Bruske: It’s time to get the profit out of care
OTTAWA –– A new report shows billions of dollars in public funds for long-term care have been diverted from patient care into the pockets of shareholders. Canada’s unions call on the federal government to make long-term care part of Canada’s public health care system.
“This report is brutal evidence of higher death rates and lower levels of care at for‑profit long‑term care homes across Ontario,” said Bea Bruske, President of the Canadian Labour Congress. “Despite all this, Conservatives want more private care homes and privatized health care services. We can’t let that happen.”

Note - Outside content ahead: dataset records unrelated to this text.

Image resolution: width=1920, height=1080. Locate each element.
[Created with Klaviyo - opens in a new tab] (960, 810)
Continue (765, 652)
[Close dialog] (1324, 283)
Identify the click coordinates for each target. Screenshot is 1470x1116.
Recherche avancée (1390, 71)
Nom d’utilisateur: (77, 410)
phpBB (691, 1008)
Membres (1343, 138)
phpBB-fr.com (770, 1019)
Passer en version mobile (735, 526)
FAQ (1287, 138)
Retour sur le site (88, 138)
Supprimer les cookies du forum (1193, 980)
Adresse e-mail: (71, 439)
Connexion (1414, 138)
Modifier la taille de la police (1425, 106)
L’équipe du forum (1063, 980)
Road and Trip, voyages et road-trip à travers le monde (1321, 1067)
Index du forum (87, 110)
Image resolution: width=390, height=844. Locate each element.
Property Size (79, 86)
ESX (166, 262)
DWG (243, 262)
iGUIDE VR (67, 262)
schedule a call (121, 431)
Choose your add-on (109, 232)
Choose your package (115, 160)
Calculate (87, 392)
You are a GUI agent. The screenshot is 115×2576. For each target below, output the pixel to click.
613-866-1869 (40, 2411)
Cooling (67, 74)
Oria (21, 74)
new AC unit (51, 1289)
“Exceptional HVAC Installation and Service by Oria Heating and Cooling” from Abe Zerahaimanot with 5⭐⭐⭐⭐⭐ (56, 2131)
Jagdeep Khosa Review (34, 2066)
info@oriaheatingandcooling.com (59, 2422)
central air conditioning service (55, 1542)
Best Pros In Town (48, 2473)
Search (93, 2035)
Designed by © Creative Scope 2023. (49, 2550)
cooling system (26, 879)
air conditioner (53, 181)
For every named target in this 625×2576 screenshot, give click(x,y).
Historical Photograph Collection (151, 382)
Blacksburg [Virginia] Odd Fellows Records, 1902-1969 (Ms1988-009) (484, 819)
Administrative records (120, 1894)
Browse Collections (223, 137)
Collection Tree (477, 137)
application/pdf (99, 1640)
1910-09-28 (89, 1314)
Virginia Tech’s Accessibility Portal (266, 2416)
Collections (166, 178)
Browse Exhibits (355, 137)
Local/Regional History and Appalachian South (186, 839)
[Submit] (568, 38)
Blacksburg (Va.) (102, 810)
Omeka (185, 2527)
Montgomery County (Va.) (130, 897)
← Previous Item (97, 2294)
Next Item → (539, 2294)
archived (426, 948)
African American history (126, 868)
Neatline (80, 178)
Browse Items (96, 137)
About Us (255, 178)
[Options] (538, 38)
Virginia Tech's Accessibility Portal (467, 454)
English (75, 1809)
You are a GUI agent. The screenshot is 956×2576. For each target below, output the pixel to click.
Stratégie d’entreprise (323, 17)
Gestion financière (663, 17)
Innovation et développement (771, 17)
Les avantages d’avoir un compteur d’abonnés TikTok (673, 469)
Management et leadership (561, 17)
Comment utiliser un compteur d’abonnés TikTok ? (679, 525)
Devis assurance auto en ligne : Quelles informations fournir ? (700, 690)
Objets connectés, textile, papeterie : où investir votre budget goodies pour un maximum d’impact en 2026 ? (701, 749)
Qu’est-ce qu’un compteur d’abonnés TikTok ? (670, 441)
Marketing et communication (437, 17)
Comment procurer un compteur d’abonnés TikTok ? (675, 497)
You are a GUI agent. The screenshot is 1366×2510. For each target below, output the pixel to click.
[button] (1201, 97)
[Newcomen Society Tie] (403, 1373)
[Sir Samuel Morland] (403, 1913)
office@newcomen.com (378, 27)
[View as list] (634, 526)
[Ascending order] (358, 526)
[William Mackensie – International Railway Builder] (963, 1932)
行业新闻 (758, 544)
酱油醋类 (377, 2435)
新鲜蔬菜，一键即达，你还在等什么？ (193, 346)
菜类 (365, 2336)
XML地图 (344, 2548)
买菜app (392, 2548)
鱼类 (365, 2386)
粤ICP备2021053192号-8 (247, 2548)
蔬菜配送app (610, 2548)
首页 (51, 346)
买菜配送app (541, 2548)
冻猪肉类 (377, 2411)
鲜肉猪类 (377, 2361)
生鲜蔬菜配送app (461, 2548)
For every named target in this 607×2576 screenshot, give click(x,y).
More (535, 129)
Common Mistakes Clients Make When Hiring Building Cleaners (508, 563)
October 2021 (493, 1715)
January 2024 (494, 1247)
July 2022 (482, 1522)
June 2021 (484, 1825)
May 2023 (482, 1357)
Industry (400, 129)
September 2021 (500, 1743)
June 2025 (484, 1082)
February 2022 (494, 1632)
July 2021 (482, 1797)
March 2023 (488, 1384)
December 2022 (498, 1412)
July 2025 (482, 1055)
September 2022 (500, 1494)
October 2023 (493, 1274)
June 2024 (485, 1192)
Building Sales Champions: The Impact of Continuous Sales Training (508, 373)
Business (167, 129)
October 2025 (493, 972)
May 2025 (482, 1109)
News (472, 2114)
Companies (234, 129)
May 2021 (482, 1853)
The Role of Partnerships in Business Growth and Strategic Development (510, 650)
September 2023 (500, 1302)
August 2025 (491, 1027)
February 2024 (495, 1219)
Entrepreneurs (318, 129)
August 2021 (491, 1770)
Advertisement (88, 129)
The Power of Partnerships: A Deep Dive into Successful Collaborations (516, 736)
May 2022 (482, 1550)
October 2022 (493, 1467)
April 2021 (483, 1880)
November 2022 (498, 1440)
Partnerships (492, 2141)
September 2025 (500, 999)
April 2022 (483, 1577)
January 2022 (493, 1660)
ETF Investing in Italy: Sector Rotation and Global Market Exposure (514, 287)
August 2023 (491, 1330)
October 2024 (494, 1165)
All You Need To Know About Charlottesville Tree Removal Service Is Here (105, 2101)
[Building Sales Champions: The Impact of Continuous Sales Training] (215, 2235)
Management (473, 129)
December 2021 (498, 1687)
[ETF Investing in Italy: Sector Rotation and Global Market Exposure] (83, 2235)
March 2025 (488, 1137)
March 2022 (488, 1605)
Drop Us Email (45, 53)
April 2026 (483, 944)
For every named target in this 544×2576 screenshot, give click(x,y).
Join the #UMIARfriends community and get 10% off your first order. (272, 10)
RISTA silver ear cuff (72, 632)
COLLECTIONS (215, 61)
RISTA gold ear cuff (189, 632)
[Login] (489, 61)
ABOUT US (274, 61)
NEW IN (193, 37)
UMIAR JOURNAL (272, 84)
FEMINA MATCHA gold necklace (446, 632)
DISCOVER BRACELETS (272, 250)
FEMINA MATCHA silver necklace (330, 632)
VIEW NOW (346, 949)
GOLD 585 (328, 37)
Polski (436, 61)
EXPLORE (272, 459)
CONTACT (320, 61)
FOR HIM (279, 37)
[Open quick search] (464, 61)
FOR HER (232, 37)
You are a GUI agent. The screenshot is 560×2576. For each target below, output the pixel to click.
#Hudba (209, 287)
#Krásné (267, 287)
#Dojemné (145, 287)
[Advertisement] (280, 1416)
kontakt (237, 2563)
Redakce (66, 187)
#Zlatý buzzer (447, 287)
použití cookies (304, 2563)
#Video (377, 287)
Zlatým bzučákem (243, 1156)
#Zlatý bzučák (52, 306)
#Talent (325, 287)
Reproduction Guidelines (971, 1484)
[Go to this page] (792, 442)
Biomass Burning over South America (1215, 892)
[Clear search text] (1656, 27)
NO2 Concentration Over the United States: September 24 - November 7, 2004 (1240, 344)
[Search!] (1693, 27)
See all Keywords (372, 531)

Canadians for Tax Fairness released the report, Careless Profits, today. Their analysis shows that over the last decade $3.8 billion in public funds have been converted to profits instead of going to residents or staffing. They also estimate that 1,400 lives could have been saved during the pandemic if those funds had been spent on better care.
For decades, Ontario’s long-term care sector has been weakened by chronic underfunding, severe staffing shortages and poor oversight. Staff at for-profit homes have been sounding the alarm for years, and they were proven right when the COVID-19 pandemic hit.
As of May 18, 2022, Ontario accounted for one-third of all long‑term care resident deaths in Canada. Ontario has the highest proportion of for-profit long-term care homes in Canada.
“At the start of the pandemic 80 percent of deaths from COVID-19 were in long‑term care homes and still the focus was on profits, not patient care. It’s despicable,” said Bruske. “It’s time to eliminate for-profit care homes and focus on decent jobs in the industry as it becomes more and more important to our population.”
Ontario’s government has announced funding for new long-term care beds. The majority of those will go to for-profit companies, including those with some of the worst track records.